— start of Passage given —

I’m just trying to get through the first oil change but looking forward to many mor  projects. She was well cared for by the previous owner and I have much more planned!  

Just wanted to introduce myself. So far I’ve poured through the forum. What a wealth of info!

 
Posted : 11/11/2023 13:18
Richard W
(@wobbly)
Posts: 2545
Member
 

Welcome !

Some tips to get you started...

• It would be better to simply drain and refill the engine oil until you fully understand about the "white (square section) O-ring" on the oil filter. No matter what your off-brand filter came with, using only the official white O-ring from BMW is best.

Here's the technical story: https://bmwmotorcycletech.info/Oil.htm

• We've seen a rash of broken oil by-pass springs recently. Seems like the springs have a 30 year life. When the spring breaks, all the oil by-passes the oil filter, so it's important to check. You can only check/ repair this spring when the oil filter is removed. To check, poke it with a long thin rod and see if you have about 3mm (1/8 inch) spring action on the ball itself. 

The ball lives here...

Collapsed spring on the Left; new spring on the Right
?1

• Most members are running 20W50 API rating SF/SG (such as Valvoline VR-1) in the engine.

— end of Passage given —
— start of Raw data —

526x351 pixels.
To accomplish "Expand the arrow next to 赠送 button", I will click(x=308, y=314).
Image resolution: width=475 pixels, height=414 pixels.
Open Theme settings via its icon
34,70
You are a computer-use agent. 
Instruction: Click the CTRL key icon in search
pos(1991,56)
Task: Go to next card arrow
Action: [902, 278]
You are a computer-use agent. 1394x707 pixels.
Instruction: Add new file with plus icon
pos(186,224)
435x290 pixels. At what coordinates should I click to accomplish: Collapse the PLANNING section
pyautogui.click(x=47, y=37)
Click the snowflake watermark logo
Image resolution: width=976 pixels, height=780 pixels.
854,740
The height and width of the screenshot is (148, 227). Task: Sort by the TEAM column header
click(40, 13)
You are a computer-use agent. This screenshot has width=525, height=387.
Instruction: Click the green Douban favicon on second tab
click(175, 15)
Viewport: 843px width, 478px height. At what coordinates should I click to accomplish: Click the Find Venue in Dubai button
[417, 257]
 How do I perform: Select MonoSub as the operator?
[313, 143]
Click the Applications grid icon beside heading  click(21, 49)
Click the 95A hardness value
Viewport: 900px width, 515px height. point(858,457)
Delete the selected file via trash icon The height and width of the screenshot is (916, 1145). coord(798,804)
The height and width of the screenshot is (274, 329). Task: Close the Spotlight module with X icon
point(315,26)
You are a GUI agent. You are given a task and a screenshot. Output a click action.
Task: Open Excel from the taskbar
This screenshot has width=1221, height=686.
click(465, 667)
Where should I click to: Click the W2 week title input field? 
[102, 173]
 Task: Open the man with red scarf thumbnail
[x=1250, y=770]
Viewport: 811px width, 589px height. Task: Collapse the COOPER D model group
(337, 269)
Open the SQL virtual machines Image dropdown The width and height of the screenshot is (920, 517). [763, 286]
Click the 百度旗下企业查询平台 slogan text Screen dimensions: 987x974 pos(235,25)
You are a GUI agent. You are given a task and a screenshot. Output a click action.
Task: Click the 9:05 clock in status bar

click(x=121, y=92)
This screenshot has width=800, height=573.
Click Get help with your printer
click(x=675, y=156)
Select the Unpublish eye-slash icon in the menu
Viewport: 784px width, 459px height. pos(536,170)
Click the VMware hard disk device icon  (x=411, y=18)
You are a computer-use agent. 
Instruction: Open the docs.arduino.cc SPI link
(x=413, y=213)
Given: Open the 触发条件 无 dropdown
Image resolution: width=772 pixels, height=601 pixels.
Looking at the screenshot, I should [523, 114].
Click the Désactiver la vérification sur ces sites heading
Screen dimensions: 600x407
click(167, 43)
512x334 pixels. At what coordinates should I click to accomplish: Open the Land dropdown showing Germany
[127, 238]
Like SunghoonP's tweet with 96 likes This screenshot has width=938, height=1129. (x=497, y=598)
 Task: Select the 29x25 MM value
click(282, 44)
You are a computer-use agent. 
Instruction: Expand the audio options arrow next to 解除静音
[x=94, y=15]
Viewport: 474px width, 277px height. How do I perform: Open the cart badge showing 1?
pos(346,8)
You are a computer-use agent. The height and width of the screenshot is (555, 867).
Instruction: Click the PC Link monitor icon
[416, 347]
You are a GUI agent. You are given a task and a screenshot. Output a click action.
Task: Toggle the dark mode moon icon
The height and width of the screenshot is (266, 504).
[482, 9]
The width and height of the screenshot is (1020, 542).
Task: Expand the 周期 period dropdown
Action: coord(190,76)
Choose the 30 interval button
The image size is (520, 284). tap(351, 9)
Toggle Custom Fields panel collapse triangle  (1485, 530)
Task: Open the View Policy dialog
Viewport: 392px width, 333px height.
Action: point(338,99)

— end of Raw data —

*Set exercise*: Write the next part of the forum thread on BMW motorcycle oil-change tips, picking up right after its last line.

*Answer to this exercise*:
• Your shifting will dramatically improve if you will run (the same)  synthetic gear oil in the gearbox, drive shaft AND final drive. No need to get fancy with super-expensive gear oils, regular Valvoline will do just fine. That should be changed once a year due to water build-up (not being "worn-out" oil as you do with the engine oil).

 

More tips here... https://www.airheads.org/community/wrenching/new-owner-primer-tips-to-get-your-airhead-back-on-the-road/

This post was modified 6 months ago 2 times by Richard W

Owning an old Airhead is easy.
Keeping an old Airhead running great is the true test.

 
Posted : 11/12/2023 06:17
James Winkelhake
(@18500)
Posts: 3
Active Member
Topic starter
 

Thanks for the information!  I didn't know to check the ball spring and have the oil filter already changed.  I'll have to pull the cover and the filter soon to check that out.  I did read all about the o-ring and quickly found out I shouldn't use the paper gasket.  The bike came with one but when I tried to use, I couldn't get the cover to seal properly.  After re-reading the information on measuring the gap I realized I shouldn't use the paper gasket.  Just a shim and the o-ring.  I missed the bit about checking that ball spring.  I'll probably just order a new one and swap that out next chance I get.  

Now I'm on to checking all the electrical and replacing the rest of the fluids.  I hoped to ride it down to the fuel station to fuel up the tank but I'm losing all power once the engine gets to operating temperatures.  This week I hope to go through the electrical, check the valves, and change the rest of the fluids.  I'll probably just buy new wires (already have the new plugs).  Looking forward to learning more about these airheads!

 
Posted : 11/12/2023 12:32
Richard W
(@wobbly)
Posts: 2545
Member
 

Posted by: @18500

This week I hope to go through the electrical, check the valves, and change the rest of the fluids.  I'll probably just buy new wires (already have the new plugs).  Looking forward to learning more about these airheads!

• Do you mean plug wires ? Those MUST be metal-core wires, and not the resistive core wires cars use.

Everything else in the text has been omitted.